== Brief 1 ==
Repeat word for word the part of the homily on Zaccheus that runs from "Readings: Wisdom 11:22-12:2;" down to "leave us unchanged.".
== Brief 2 ==
Carry the homily on Zaccheus forward, starting after its last sentence.

Readings: Wisdom 11:22-12:2; Psalm 145; 2 Thess 1:11-2:2; Luke 19:1-10
How did the story of Zaccheus become a story for
children? One reason, I suppose, is because he is a small fellow. We are given his name, which is not the case with all the people we meet in the gospels. He also goes
in for climbing trees, which children like to do. In England religious
education at key stages 1 and 2 has a section entitled ‘Who was Zaccheus?’ Instructions to the teachers about this module include this health and safety warning: ‘children should
know that climbing trees can be dangerous’. We will see that encountering Jesus is dangerous also, it will not leave us unchanged.
Zaccheus is unpopular and without friends and
presumably feels lonely: perhaps these are other reasons why he will win the
sympathy of children who themselves often feel this way. As a small fellow he
is easily mocked. As a senior tax-collector he is despised and probably feared.
He is someone, it seems, with no friends, and so of particular concern to
Jesus.

== Exercise data ==
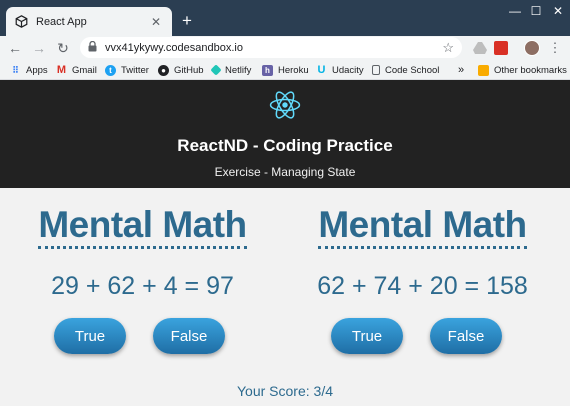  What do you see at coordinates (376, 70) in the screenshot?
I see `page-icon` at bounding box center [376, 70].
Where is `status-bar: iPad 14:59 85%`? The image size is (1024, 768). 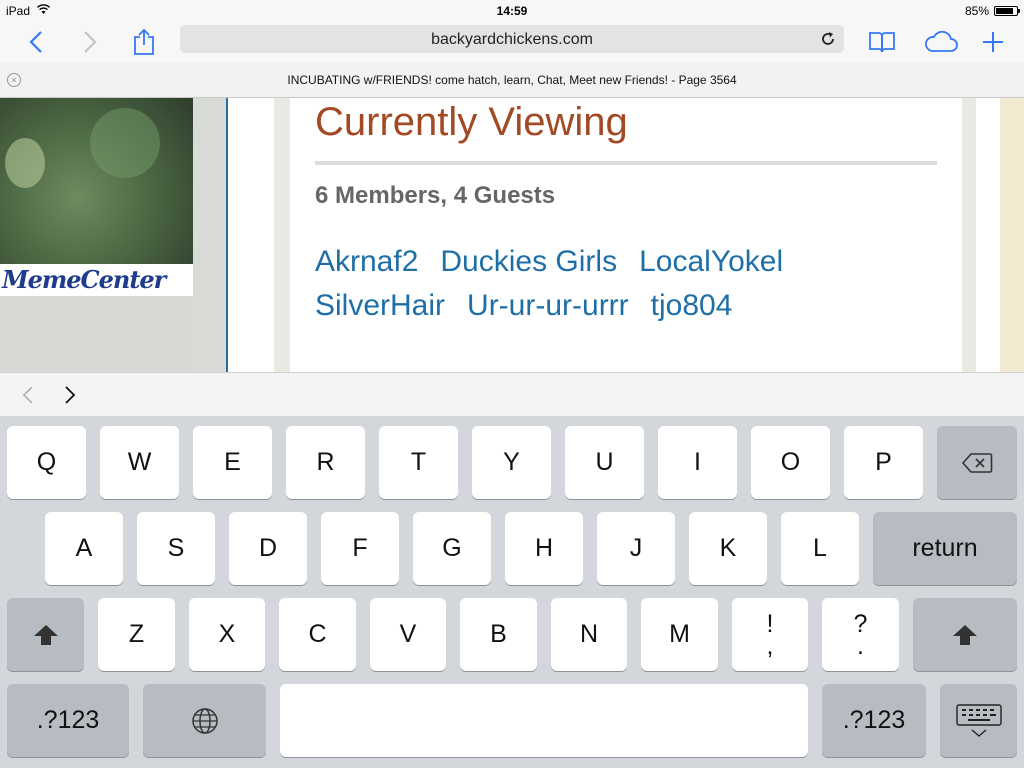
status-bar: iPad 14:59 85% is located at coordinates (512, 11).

== Response 1 ==
Readings: Wisdom 11:22-12:2; Psalm 145; 2 Thess 1:11-2:2; Luke 19:1-10
How did the story of Zaccheus become a story for
children? One reason, I suppose, is because he is a small fellow. We are given his name, which is not the case with all the people we meet in the gospels. He also goes
in for climbing trees, which children like to do. In England religious
education at key stages 1 and 2 has a section entitled ‘Who was Zaccheus?’ Instructions to the teachers about this module include this health and safety warning: ‘children should
know that climbing trees can be dangerous’. We will see that encountering Jesus is dangerous also, it will not leave us unchanged.

== Response 2 ==
But sentiment can dull the edge of the story and its
challenge. Zaccheus is a complicated figure. He is mocked and despised but he
is rich: perhaps his wealth has actually cushioned him from loneliness? How will he relate
to Jesus? How will Jesus relate to him? We are reading Luke’s gospel, in
which Jesus is critical of the rich, warning frequently of the dangers
inherent in being rich.
The enthusiasm of Zaccheus in running up the tree to see what kind of
man Jesus was is matched by the desire of Jesus for the well-being of Zaccheus.
Jesus focuses not on his past, or on his present predicament, but on their future
relationship. Everybody complains: this must include the disciples. But Zaccheus
is stubborn in his determination to be with Jesus, so stubborn in this that he frees
himself of his wealth in order to fulfill his desire.
Jesus’ treatment of Zaccheus teaches a number of
things:
- Don’t judge by appearances, prejudice, or categories. We must allow ourselves to be surprised, by people, and certainly by God’s ways.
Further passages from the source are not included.